That's because when you create a bare pod (creating a pod directly) it will be created by the user called kubernetes-admin
(in default scenarios), who is a member of the group system:masters
, which is mapped to a cluster role called cluster-admin
, which has access to all the PSPs that get created on the cluster. So the creation of bare pods will be successful.
Whereas pods that are created by deployment,rs,sts,ds (all the managed pods) will be created using the service account mentioned in their definition. The creation of these pods will be successful only if these service accounts have access to PSP via a cluster role or role.

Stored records

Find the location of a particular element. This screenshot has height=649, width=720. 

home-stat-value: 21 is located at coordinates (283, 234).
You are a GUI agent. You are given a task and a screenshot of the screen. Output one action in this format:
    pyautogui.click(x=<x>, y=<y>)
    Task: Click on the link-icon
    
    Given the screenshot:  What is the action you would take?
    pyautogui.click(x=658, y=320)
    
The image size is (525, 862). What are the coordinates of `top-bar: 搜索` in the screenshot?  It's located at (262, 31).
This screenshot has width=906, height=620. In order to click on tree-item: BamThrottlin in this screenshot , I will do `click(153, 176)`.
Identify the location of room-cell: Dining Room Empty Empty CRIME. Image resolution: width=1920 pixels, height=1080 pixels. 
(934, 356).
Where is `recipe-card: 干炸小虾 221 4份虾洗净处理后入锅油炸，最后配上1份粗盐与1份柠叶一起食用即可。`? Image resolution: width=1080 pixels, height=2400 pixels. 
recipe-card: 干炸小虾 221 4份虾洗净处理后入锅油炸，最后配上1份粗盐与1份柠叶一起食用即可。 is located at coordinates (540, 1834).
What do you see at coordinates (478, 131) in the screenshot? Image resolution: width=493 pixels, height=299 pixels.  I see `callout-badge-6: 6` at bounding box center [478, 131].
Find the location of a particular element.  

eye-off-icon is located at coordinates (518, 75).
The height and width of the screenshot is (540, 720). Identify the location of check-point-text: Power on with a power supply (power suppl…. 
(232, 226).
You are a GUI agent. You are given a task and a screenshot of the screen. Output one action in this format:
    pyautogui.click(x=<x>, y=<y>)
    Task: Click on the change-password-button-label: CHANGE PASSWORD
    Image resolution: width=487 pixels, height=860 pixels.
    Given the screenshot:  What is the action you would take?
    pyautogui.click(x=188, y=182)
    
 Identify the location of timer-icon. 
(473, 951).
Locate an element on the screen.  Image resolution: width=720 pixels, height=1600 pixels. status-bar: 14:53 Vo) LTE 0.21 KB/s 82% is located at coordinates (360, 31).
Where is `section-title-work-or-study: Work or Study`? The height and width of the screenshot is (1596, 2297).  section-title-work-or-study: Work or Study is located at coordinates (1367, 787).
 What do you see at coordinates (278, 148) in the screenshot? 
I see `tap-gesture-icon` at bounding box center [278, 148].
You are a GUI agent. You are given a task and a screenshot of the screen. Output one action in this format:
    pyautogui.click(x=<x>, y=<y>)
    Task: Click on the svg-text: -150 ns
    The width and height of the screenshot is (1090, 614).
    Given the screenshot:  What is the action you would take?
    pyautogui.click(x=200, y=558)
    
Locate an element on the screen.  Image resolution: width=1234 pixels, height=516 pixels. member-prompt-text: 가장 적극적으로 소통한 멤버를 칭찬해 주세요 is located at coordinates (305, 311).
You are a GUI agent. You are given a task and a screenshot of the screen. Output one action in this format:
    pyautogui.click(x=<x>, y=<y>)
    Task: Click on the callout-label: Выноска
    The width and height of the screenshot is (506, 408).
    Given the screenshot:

- REQUIRED ACTION A
In the passage on creating Kubernetes pods, which cluster role is the group system:masters mapped to?
- REQUIRED ACTION B
Extend the passage on bare and managed Kubernetes pods from the point where it stops.
The stored lines play no role here.

- ANSWER AREA A
The cluster role cluster-admin.

- ANSWER AREA B
how can we prevent users from creating pods which are previleged and dangerous
We need to identify what is that user and group that will be creating these pods (by checking ~/kube/config
or its certificate) and then make sure, it does not have access to PSP via any cluster role or role.